Safe Haskell | Safe-Inferred |
---|---|
Language | Haskell2010 |
Synopsis
- pmap :: (MonadIO m, MonadBaseControl IO m) => Buffer b -> (a -> b) -> ListT m a -> ContT r m (ListT m b)
- pmap' :: (MonadIO m, MonadBaseControl IO m) => Buffer b -> Pipe a b m () -> ListT m a -> ContT r m (ListT m b)
- pmapGroup :: (MonadIO m, MonadBaseControl IO m) => Buffer b -> (ListT m a -> ListT m b) -> ListT m a -> ContT r m (ListT m b)
- bufferedCollate :: (MonadIO m, MonadBaseControl IO m) => Buffer batch -> Int -> ([sample] -> Maybe batch) -> ListT m sample -> ContT r m (ListT m batch)
- collate :: Monad m => Int -> ([sample] -> Maybe batch) -> ListT m sample -> ListT m batch
- enumerateData :: Monad m => ListT m a -> Producer (a, Int) m ()
- data CachedDataset (m :: * -> *) sample
- cache :: Monad m => ListT m sample -> m (CachedDataset m sample)
Documentation
pmap :: (MonadIO m, MonadBaseControl IO m) => Buffer b -> (a -> b) -> ListT m a -> ContT r m (ListT m b) Source #
Run a map function in parallel over the given stream.

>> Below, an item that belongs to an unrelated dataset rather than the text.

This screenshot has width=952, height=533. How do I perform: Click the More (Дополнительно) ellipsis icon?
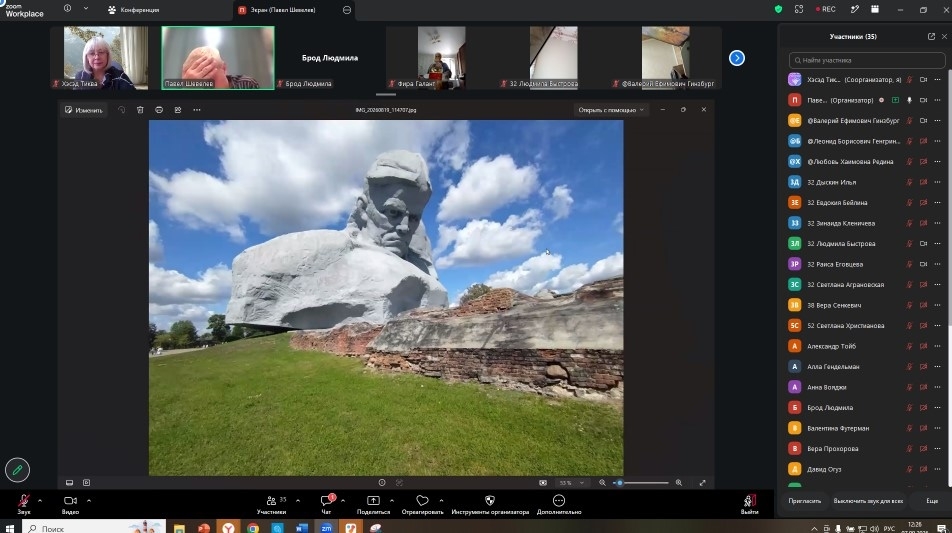click(559, 501)
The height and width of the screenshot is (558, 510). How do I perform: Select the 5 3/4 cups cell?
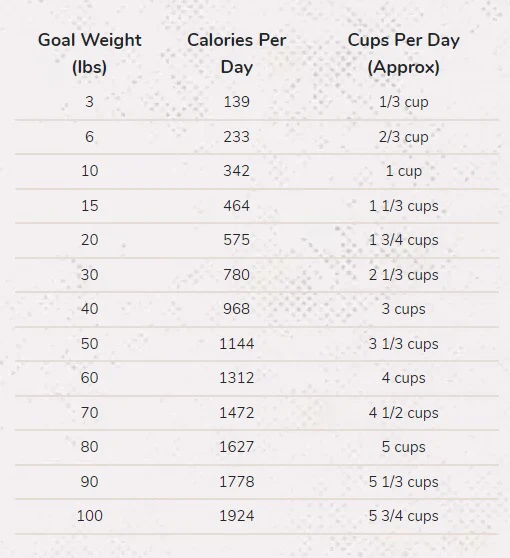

pmap' :: (MonadIO m, MonadBaseControl IO m) => Buffer b -> Pipe a b m () -> ListT m a -> ContT r m (ListT m b) Source #
Run a pipe in parallel over the given stream.
pmapGroup :: (MonadIO m, MonadBaseControl IO m) => Buffer b -> (ListT m a -> ListT m b) -> ListT m a -> ContT r m (ListT m b) Source #
Map a ListT transform over the given the stream in parallel. This should be useful for using functions which groups elements of a stream and yields them downstream.
bufferedCollate :: (MonadIO m, MonadBaseControl IO m) => Buffer batch -> Int -> ([sample] -> Maybe batch) -> ListT m sample -> ContT r m (ListT m batch) Source #
Run a given batching function in parallel. See collate
for how the
given samples are batched.
collate :: Monad m => Int -> ([sample] -> Maybe batch) -> ListT m sample -> ListT m batch Source #
Run a batching function with integer batch size over the given stream. The elements of the stream are split into lists of the given batch size and are collated with the given function. Only Just values are yielded downstream. If the last chunk of samples is less than the given batch size then the batching function will be passed a list of length less than batch size.
enumerateData :: Monad m => ListT m a -> Producer (a, Int) m () Source #
Enumerate the given stream, zipping each element with an index.
data CachedDataset (m :: * -> *) sample Source #
An In-Memory cached dataset. See the cache
function for
how to create a cached dataset.
Instances
Applicative m => Dataset (m :: Type -> Type) (CachedDataset m sample) Int (sample :: Type) Source # | |
Defined in Torch.Data.Utils |
cache :: Monad m => ListT m sample -> m (CachedDataset m sample) Source #
Enumerate a given stream and store it as a CachedDataset
. This function should
be used after a time consuming preprocessing pipeline and used in subsequent epochs
to avoid repeating the preprocessing pipeline.